INPUT RECORDS →
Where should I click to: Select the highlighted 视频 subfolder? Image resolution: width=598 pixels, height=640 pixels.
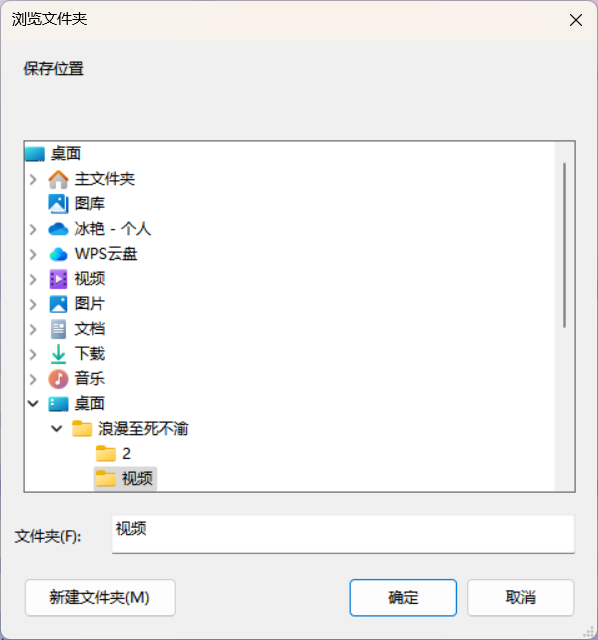pos(125,478)
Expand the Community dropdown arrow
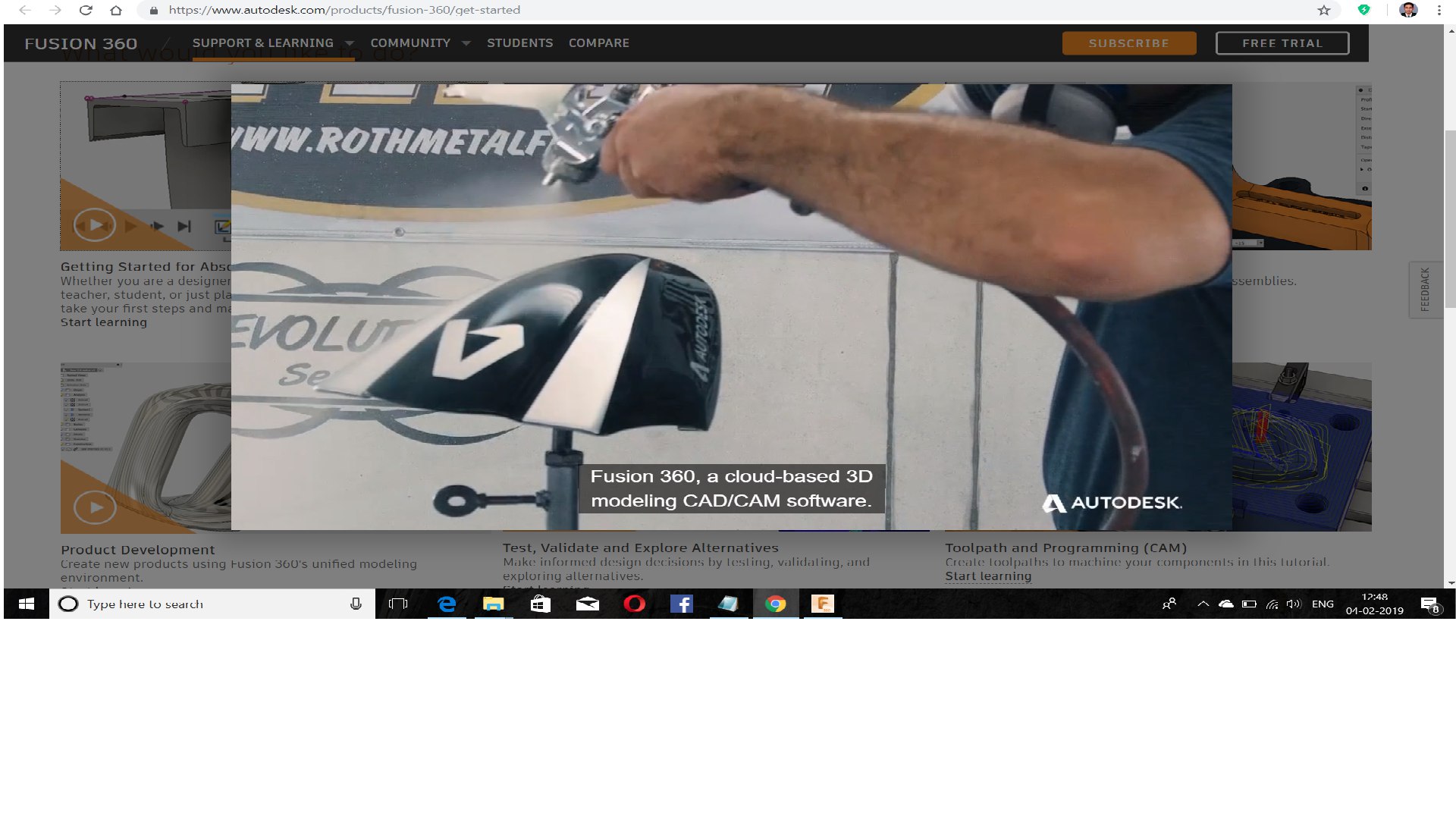Image resolution: width=1456 pixels, height=819 pixels. (466, 43)
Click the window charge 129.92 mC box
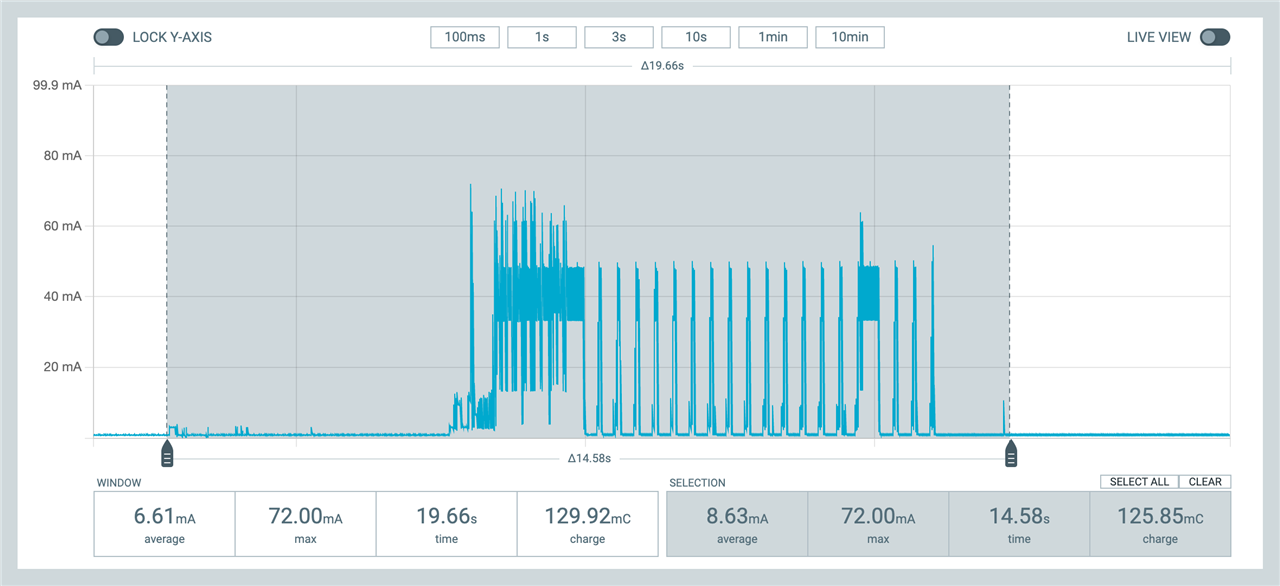1280x586 pixels. coord(587,524)
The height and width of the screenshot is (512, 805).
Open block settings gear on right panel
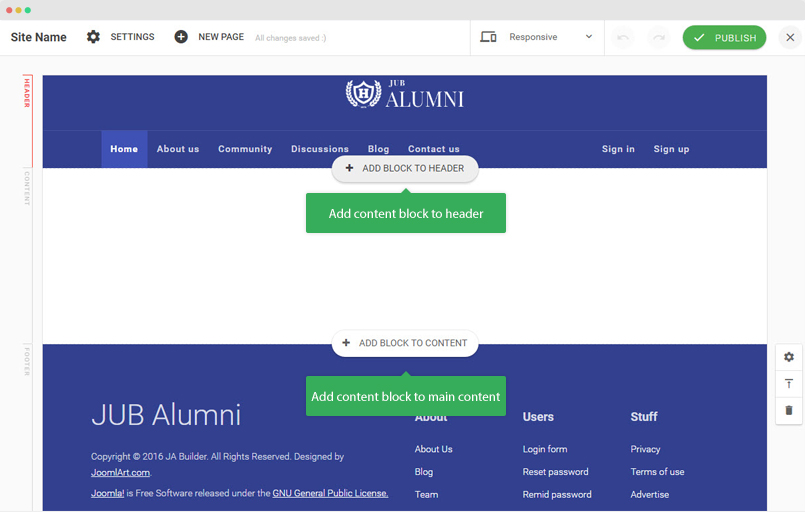tap(789, 357)
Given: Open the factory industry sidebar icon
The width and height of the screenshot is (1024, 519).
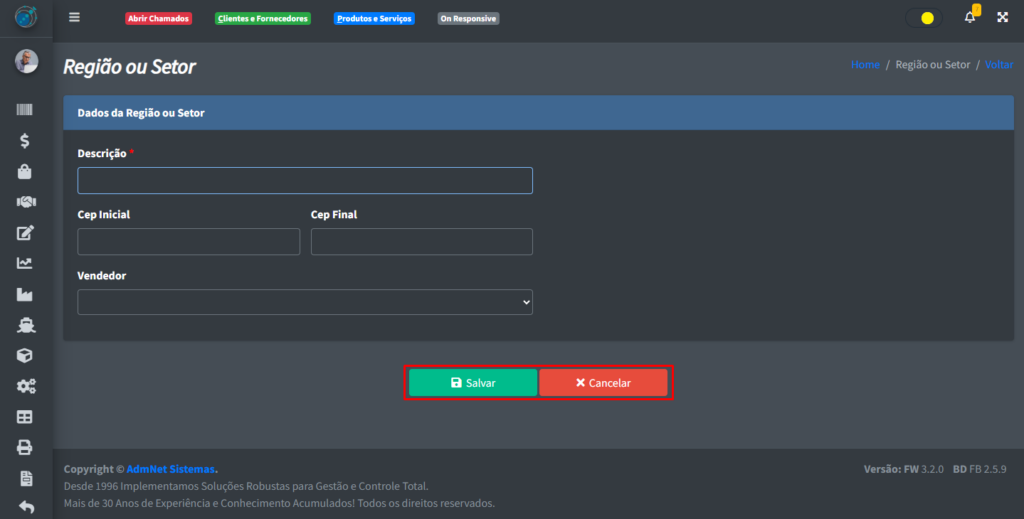Looking at the screenshot, I should point(25,295).
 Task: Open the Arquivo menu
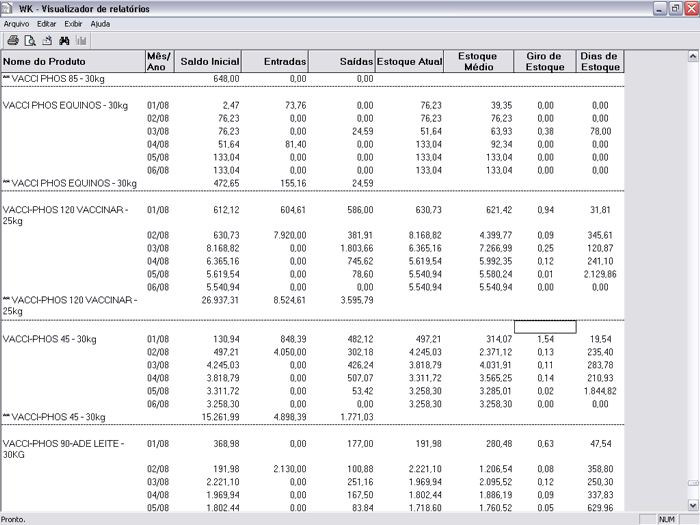tap(16, 22)
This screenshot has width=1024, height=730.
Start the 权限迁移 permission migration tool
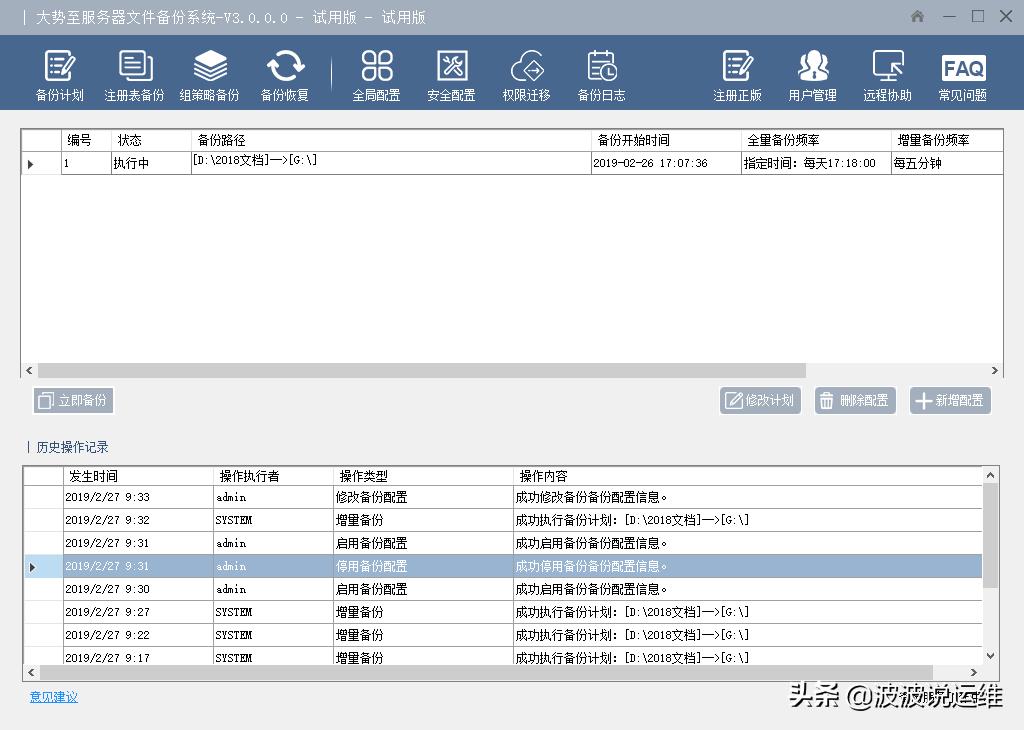pyautogui.click(x=525, y=72)
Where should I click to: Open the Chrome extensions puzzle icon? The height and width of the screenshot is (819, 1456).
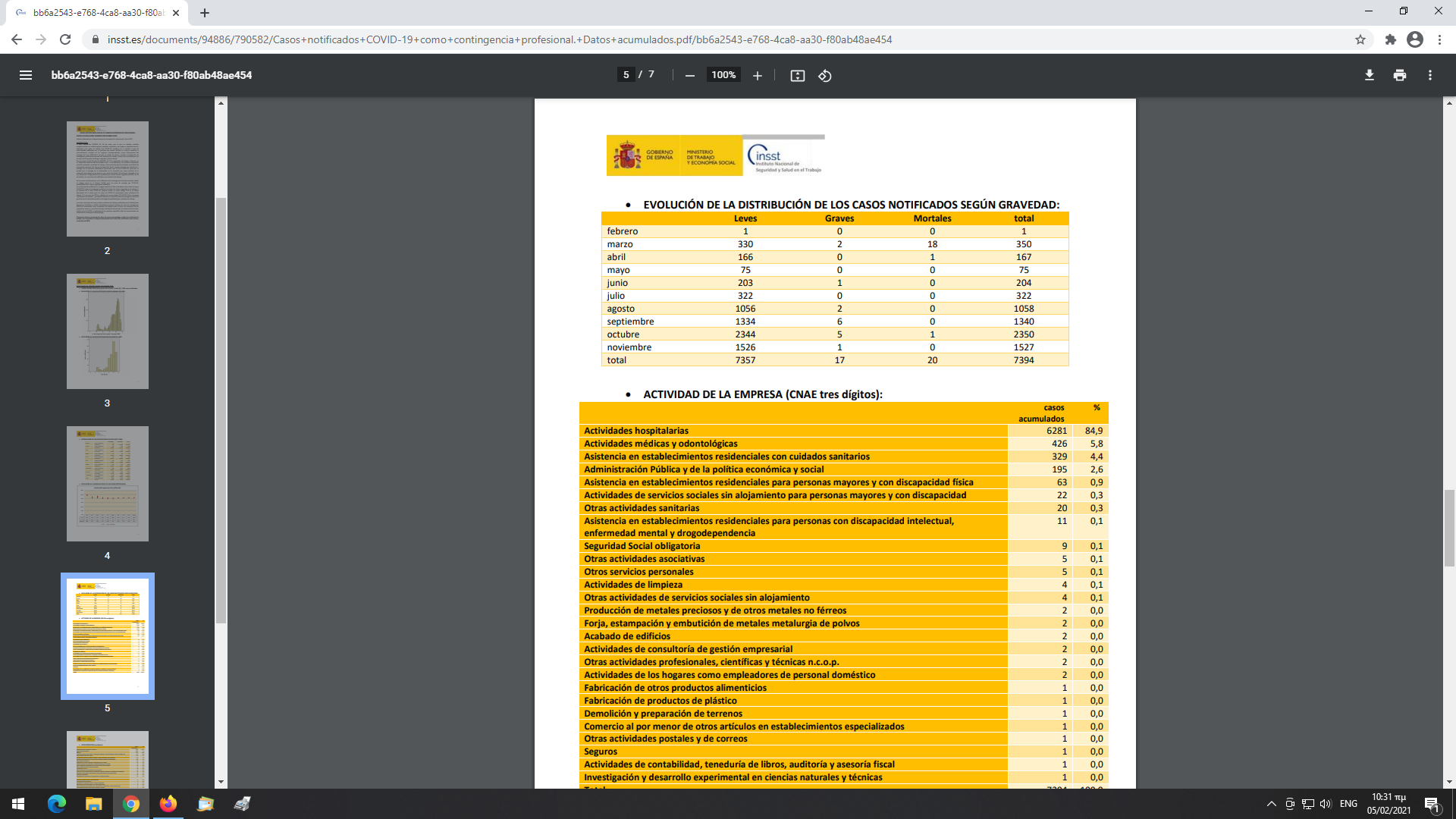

GOAL OF THE EXERCISE → Arrange the lines from the first one through the line containing "1280x586 pixels. coord(587,524)" as a Markdown table with the columns No. and Line, omitting blank lines and leaving out the pictures.

OUTPUT OF THE EXERCISE →
| No. | Line |
|---|---|
| 1 | Where should I click to: Select the highlighted 视频 subfolder? Image resolution: width=598 pixels, height=640 pixels. |
| 2 | pos(125,478) |
| 3 | Expand the Community dropdown arrow |
| 4 | Image resolution: width=1456 pixels, height=819 pixels. (466, 43) |
| 5 | Click the window charge 129.92 mC box |
| 6 | 1280x586 pixels. coord(587,524) |